Leading Dirk past a row of parked cars, Summer suddenly stopped in
front of a tiny orange Suzuki subcompact parked by itself.
"Oh, no, not another knee-crusher," Dirk laughed as he surveyed the
tiny vehicle.
"A loaner from the Port Authority. You'll be surprised."
After carefully wedging his gear into the minuscule hatchback, Dirk
opened the left-side door and prepared to pretzel himself into the
passenger seat. To his amazement, the interior of the right-hand-drive
car proved roomy, with a low sitting position creating ample headroom
for the two six-footers. Summer jumped into the driver's seat and
threaded their way out of the parking lot and onto the Hanshin
Expressway-Heading north toward downtown Osaka, she accelerated the
little Suzuki hard, zipping in and out of traffic, for the
twelve-kilometer drive to the city's port terminal. Exiting the
expressway, she turned the car into the Osaka South Port Intermodal
Terminal and down a side dock before pulling up in front of the Sea
Rover.
The NUMA research vessel was a slightly newer and larger version of the
Deep Endeavor, complete with matching turquoise paint scheme. Dirk's
eyes were drawn to the stern deck, where a bright orange submersible
called the Starfish sat glistening like a setting sun.

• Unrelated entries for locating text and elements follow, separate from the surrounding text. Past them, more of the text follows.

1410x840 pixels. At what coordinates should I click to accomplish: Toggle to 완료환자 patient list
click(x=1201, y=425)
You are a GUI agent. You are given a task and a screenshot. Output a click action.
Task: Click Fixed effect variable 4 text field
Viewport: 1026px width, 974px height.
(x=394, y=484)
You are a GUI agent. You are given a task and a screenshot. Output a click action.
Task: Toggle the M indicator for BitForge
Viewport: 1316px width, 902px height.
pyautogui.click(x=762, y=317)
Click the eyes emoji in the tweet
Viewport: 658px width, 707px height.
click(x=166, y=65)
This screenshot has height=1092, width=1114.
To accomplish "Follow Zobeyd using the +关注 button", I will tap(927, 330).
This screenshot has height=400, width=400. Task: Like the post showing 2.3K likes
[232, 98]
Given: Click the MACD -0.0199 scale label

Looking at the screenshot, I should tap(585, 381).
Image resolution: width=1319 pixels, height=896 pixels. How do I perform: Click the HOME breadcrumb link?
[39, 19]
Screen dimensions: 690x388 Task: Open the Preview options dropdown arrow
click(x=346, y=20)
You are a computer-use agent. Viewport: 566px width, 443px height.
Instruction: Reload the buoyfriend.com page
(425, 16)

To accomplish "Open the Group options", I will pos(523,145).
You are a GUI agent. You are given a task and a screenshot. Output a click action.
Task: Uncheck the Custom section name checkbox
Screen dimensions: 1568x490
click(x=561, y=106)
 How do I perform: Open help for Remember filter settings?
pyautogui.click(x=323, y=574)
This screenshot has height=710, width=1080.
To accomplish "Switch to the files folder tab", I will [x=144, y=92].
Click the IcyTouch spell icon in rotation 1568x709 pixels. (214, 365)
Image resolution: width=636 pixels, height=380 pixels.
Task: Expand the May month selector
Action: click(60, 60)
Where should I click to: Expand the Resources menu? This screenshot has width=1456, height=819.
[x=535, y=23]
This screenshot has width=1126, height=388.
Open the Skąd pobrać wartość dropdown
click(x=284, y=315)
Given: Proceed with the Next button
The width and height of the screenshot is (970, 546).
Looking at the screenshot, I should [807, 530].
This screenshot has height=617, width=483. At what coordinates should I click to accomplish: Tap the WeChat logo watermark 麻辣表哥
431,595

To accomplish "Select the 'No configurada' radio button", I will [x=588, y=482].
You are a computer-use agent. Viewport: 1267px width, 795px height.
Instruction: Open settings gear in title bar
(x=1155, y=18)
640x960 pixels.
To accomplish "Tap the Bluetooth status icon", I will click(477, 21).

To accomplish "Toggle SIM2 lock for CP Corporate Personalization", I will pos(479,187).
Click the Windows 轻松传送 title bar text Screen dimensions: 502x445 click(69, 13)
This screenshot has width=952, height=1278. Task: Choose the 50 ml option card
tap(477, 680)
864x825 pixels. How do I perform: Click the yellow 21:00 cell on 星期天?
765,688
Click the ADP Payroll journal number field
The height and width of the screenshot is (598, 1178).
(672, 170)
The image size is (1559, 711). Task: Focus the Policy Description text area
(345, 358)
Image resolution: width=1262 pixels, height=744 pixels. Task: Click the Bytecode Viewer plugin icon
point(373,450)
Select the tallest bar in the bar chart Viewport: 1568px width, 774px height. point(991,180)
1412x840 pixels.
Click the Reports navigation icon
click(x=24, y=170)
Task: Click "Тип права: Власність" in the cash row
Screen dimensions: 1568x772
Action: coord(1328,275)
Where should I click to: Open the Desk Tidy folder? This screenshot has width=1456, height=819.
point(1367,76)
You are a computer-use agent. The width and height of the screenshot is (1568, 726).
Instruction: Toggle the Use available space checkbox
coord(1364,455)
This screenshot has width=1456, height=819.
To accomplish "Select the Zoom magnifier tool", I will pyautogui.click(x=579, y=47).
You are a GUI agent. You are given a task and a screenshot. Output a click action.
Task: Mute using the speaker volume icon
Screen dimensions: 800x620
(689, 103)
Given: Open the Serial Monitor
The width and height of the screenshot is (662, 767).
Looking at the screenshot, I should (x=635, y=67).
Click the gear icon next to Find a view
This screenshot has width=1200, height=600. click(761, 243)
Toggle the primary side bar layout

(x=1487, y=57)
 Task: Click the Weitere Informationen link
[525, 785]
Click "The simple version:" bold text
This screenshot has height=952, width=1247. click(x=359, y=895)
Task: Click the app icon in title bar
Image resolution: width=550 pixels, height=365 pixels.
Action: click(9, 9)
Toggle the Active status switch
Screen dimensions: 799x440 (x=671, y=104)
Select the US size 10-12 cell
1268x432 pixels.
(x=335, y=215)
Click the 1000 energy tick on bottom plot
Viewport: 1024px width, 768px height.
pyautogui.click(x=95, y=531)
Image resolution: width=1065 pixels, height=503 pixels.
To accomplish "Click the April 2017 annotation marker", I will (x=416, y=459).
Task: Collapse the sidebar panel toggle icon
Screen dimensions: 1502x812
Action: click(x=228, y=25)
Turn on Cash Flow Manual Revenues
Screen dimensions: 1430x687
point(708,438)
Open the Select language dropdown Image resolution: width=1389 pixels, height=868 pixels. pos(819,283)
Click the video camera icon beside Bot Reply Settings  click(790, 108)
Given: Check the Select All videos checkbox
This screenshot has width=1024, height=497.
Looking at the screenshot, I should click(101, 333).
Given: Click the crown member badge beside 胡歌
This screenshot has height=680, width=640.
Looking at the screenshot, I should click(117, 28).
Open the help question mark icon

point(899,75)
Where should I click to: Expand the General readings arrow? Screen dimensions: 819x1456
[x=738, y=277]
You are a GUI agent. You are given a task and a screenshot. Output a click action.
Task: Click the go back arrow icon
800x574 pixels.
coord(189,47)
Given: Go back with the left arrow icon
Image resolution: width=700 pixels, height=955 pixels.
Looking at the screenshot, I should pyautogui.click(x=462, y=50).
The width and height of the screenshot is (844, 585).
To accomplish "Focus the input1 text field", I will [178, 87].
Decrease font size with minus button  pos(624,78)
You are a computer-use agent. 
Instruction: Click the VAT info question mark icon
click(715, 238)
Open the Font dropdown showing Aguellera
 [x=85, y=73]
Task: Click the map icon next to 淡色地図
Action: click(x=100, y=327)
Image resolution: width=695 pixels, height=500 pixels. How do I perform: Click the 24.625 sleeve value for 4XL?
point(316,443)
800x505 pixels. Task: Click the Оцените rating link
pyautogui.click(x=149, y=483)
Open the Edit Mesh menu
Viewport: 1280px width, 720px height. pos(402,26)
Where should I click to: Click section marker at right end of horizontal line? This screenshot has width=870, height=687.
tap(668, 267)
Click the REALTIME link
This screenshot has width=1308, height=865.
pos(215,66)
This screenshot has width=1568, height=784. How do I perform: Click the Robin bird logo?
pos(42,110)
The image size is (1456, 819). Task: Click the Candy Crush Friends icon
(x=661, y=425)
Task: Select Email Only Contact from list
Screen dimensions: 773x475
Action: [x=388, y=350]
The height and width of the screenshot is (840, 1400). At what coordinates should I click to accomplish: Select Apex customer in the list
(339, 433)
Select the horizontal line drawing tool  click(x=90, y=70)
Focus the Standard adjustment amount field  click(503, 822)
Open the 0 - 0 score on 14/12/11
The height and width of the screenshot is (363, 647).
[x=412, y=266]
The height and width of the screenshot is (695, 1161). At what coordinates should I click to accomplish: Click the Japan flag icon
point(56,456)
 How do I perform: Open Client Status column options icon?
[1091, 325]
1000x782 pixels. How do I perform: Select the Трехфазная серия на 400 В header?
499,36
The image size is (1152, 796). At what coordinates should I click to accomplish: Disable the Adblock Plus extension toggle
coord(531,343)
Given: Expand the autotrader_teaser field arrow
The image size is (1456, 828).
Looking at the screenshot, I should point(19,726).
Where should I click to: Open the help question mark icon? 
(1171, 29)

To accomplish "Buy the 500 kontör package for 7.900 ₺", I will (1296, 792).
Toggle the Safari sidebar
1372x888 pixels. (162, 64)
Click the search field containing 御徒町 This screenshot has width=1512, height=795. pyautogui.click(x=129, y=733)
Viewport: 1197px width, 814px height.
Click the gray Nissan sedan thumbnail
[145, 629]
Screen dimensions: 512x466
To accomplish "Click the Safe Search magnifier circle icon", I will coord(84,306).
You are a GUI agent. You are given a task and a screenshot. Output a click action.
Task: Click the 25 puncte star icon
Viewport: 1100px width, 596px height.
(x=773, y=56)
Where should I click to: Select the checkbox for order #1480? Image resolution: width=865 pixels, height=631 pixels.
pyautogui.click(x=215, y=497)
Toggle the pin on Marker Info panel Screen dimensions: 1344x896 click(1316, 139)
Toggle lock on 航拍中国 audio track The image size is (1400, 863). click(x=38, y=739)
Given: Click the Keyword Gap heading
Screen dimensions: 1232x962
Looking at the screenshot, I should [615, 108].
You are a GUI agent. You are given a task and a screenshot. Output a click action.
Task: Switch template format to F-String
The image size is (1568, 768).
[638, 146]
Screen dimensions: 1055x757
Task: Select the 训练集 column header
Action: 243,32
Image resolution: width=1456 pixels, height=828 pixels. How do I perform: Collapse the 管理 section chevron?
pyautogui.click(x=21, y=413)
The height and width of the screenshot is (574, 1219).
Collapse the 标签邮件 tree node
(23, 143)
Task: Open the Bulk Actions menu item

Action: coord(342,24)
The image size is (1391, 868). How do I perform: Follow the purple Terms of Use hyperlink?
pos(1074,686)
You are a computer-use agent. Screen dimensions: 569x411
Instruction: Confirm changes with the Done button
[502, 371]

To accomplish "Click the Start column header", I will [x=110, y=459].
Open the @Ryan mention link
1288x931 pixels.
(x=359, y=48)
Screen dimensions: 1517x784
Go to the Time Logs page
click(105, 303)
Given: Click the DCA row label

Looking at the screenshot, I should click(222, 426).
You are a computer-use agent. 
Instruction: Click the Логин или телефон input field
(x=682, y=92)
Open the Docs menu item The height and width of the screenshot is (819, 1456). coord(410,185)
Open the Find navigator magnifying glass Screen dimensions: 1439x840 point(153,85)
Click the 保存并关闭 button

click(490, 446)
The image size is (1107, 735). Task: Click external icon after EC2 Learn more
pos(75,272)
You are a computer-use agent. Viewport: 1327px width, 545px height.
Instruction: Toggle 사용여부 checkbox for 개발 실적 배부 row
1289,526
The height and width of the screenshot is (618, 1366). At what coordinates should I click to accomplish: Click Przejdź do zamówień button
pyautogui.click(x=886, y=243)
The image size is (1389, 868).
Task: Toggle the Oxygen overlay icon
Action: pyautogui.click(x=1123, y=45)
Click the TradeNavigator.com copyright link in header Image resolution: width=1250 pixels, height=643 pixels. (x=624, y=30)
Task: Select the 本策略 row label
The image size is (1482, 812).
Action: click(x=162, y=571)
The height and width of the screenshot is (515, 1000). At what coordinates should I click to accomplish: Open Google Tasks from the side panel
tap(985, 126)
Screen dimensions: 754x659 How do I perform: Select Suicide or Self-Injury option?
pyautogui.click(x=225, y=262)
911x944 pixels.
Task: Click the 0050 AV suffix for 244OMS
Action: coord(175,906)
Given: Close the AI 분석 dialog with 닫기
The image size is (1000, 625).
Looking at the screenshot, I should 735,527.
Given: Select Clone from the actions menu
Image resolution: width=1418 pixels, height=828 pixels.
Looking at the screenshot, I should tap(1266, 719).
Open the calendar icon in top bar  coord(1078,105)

"Welcome aboard, Dirk," boomed the deep voice of Robert Morgan, the
master of the Sea Rover. A bearded bear of a man, Morgan resembled a
muscular version of Burl Ives. The jovial captain held an amazing
array of seagoing experience, having commanded everything from a
Mississippi River tugboat to a Saudi Arabian oil tanker. Having salted
away a healthy retirement sum from his commercial captain days, Morgan
joined NUMA for the pure adventure of sailing to unique corners of the
globe. Deeply admired by his crew, the skipper of the Sea Roverwas a
highly organized leader who possessed an acute attention to detail.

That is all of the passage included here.